## Provided entries
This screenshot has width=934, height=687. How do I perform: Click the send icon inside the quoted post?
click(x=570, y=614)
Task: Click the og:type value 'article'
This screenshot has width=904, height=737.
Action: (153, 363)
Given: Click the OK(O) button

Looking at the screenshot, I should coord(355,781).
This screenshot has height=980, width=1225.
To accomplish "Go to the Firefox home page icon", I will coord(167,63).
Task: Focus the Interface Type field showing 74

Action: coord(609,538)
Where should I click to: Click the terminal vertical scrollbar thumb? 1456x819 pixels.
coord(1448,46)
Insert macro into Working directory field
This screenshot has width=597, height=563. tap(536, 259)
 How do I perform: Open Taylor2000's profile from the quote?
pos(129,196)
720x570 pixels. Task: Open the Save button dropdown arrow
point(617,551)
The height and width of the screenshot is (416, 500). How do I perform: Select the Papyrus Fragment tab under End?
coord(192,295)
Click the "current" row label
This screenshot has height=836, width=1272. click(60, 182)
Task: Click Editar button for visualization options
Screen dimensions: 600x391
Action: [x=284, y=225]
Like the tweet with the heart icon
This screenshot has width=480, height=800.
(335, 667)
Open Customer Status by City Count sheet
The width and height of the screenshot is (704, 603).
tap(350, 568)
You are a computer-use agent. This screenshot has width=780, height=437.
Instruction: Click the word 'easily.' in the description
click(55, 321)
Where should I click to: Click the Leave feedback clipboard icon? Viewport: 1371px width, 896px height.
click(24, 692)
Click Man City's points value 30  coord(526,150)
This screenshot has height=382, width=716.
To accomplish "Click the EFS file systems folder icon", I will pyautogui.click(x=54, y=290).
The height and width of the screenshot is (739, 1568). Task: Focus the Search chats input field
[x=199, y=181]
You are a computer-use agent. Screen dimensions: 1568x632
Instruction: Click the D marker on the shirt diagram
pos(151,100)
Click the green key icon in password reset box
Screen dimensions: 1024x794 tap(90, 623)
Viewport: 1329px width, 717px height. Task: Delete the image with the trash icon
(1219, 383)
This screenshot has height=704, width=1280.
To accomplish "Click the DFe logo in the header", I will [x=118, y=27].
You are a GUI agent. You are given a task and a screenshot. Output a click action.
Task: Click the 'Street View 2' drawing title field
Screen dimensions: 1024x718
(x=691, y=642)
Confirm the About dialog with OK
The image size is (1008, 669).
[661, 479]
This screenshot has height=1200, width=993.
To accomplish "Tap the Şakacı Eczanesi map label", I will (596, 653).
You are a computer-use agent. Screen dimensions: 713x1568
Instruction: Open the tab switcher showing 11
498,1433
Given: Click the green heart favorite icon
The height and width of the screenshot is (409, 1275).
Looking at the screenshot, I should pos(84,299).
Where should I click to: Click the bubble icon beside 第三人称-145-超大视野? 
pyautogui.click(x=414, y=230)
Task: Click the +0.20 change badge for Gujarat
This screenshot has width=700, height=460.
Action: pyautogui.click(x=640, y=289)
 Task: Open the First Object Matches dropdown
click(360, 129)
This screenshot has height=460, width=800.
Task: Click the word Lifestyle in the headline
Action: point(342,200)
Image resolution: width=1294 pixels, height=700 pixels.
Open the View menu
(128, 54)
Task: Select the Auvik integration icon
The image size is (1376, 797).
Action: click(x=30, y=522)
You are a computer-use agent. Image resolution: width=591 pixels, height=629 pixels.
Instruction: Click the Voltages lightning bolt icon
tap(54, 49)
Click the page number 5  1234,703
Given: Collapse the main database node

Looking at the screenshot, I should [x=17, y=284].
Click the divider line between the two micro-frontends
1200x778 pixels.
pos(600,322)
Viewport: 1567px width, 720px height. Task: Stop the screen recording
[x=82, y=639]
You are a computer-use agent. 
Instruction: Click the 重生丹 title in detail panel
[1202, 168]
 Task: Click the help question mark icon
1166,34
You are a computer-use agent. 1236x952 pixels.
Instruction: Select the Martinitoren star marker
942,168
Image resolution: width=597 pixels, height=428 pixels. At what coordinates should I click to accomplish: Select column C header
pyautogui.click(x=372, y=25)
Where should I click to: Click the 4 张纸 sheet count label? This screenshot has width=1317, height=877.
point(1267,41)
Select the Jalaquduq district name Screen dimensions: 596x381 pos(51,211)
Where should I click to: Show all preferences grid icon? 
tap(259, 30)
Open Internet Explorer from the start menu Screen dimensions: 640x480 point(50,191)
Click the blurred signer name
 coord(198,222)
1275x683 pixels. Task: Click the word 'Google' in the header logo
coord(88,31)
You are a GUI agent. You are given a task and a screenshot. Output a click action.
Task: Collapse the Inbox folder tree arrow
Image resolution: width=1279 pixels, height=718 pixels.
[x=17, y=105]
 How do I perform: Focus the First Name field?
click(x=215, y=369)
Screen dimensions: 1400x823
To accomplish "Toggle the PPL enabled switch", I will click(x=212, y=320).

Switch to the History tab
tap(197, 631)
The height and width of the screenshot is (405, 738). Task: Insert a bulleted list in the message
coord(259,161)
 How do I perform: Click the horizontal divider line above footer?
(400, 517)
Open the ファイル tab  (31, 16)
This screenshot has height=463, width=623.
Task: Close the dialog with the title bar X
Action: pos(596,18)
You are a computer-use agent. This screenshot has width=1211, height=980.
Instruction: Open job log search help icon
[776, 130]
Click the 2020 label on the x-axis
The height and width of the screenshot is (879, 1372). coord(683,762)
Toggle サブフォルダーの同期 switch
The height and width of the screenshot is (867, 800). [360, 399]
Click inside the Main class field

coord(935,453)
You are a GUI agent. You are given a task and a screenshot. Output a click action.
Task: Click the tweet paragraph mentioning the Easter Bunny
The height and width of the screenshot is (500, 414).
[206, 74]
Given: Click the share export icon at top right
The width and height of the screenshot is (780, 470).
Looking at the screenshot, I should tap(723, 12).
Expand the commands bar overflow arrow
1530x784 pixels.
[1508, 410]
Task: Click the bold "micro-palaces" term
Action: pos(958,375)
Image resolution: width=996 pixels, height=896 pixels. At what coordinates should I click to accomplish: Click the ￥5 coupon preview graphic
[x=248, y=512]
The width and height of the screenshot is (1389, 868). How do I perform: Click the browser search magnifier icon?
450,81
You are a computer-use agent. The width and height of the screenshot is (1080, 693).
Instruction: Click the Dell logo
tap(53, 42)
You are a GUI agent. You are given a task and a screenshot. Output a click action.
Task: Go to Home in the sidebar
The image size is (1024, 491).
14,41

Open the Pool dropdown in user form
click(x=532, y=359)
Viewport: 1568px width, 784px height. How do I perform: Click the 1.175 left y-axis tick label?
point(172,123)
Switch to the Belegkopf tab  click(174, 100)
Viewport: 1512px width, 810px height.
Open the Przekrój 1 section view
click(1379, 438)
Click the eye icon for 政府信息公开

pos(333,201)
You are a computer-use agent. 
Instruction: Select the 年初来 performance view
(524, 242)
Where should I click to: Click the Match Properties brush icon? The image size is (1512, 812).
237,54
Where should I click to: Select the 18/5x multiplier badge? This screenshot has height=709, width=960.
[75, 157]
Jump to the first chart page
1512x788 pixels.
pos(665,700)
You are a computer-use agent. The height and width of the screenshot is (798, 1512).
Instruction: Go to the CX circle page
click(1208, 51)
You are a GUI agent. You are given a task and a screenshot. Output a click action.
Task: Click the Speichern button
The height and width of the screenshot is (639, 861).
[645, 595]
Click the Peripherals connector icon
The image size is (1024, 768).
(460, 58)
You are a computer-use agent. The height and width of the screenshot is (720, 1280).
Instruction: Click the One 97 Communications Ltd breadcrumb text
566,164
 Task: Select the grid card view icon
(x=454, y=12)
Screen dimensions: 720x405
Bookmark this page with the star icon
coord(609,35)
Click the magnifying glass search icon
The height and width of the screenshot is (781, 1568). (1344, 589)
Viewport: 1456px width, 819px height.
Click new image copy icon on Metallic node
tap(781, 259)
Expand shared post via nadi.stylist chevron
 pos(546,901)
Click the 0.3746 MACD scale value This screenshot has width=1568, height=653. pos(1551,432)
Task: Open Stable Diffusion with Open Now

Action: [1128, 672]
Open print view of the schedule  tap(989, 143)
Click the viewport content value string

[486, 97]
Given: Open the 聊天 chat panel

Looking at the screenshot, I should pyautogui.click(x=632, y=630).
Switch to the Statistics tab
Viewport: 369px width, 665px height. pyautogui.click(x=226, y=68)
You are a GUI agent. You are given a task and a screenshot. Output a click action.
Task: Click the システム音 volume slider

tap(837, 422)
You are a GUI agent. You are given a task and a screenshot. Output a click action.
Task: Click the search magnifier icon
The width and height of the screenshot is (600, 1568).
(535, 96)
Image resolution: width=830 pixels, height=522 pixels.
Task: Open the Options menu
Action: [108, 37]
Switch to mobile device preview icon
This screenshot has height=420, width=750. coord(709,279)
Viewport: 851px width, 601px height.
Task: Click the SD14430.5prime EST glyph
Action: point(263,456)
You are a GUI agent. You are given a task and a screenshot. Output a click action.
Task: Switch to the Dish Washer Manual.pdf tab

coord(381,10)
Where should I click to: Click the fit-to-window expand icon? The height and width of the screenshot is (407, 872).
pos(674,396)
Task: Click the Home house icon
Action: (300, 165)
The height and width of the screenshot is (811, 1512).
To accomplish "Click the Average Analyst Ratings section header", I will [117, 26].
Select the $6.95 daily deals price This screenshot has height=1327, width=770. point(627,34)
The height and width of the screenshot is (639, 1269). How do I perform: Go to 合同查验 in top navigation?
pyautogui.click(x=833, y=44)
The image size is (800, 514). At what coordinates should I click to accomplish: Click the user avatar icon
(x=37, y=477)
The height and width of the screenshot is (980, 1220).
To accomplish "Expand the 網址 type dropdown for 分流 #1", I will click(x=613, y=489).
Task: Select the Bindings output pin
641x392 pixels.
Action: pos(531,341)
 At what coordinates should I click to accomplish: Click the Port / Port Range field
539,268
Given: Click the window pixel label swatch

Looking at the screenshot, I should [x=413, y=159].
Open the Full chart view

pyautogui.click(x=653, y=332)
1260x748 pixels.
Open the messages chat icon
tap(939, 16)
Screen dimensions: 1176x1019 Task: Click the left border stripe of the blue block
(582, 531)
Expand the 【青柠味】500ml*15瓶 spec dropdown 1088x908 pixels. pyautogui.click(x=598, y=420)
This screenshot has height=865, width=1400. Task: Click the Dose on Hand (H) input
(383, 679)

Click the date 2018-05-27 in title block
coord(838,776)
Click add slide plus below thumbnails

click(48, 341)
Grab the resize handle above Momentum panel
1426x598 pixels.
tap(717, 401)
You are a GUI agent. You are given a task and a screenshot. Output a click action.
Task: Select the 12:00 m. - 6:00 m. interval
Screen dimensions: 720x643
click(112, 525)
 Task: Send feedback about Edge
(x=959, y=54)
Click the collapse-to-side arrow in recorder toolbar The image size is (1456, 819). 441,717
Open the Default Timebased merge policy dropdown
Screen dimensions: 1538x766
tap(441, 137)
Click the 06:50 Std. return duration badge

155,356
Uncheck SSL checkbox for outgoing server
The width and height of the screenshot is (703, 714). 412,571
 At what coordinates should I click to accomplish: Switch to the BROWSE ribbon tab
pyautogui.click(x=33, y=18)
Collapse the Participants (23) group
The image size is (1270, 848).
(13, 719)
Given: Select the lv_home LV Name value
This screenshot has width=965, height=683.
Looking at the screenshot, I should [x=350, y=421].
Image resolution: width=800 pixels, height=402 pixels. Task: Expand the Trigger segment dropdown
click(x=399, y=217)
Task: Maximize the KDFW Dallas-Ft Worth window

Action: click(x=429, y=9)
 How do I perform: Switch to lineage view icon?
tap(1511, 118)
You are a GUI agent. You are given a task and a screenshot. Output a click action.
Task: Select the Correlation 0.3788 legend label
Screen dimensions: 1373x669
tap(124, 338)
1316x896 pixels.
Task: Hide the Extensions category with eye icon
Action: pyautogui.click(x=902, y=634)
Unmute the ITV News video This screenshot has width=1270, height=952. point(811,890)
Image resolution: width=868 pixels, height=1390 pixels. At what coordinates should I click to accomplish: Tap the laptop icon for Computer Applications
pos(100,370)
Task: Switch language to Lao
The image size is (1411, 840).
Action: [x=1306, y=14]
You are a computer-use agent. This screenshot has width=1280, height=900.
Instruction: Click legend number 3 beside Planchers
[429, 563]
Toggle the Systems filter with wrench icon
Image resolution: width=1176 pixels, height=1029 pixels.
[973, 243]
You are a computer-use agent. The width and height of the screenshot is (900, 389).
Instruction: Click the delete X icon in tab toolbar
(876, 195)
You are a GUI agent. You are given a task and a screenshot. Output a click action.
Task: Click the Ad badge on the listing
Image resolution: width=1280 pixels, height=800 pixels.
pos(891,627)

## Stated problem
Locate every line in the material that contains the string "section" and copy each of those lines in full. Match case exactly.

## In response
Open the Przekrój 1 section view
To accomplish "Click the Average Analyst Ratings section header", I will [117, 26].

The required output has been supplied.